EXERCISE DATA Block Start
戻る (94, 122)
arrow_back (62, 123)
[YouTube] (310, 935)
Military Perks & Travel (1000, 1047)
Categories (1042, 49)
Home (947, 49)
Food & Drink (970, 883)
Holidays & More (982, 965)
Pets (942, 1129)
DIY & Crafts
EXERCISE DATA Block End
GOAL OF THE EXERCISE:
Restate every record word for word.

EXERCISE OUTPUT:
戻る (94, 122)
arrow_back (62, 123)
[YouTube] (310, 935)
Military Perks & Travel (1000, 1047)
Categories (1042, 49)
Home (947, 49)
Food & Drink (970, 883)
Holidays & More (982, 965)
Pets (942, 1129)
DIY & Crafts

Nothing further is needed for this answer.